__TASK REQUIREMENTS__.
Search term "Accessibility": please show all lines in the listing that contain it.

__INFORMATION PROVIDED__.

....

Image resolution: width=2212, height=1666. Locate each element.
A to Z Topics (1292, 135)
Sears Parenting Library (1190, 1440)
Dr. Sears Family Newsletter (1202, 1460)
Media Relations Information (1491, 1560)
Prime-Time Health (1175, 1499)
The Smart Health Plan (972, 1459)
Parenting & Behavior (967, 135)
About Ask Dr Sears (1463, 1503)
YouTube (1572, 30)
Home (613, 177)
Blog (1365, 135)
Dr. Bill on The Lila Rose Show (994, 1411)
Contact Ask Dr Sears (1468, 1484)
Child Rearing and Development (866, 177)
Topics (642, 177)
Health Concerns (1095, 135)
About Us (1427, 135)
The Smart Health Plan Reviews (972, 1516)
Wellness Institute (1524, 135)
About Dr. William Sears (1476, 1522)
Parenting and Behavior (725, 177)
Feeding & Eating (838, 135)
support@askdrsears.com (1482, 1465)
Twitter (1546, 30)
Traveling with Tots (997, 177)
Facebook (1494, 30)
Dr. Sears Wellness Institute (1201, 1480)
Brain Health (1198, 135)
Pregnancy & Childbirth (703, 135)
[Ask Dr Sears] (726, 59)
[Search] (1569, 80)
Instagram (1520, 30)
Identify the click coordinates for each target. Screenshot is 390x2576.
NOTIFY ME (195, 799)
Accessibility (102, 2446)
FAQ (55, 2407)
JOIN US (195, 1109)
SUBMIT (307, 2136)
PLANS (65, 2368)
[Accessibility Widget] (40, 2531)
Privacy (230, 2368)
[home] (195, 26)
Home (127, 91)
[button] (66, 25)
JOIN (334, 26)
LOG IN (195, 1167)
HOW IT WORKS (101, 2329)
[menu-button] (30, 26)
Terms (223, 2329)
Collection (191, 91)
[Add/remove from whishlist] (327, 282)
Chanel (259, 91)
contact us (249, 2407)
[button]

....

__RESULT FOR THIS TASK__.
Accessibility (102, 2446)
[Accessibility Widget] (40, 2531)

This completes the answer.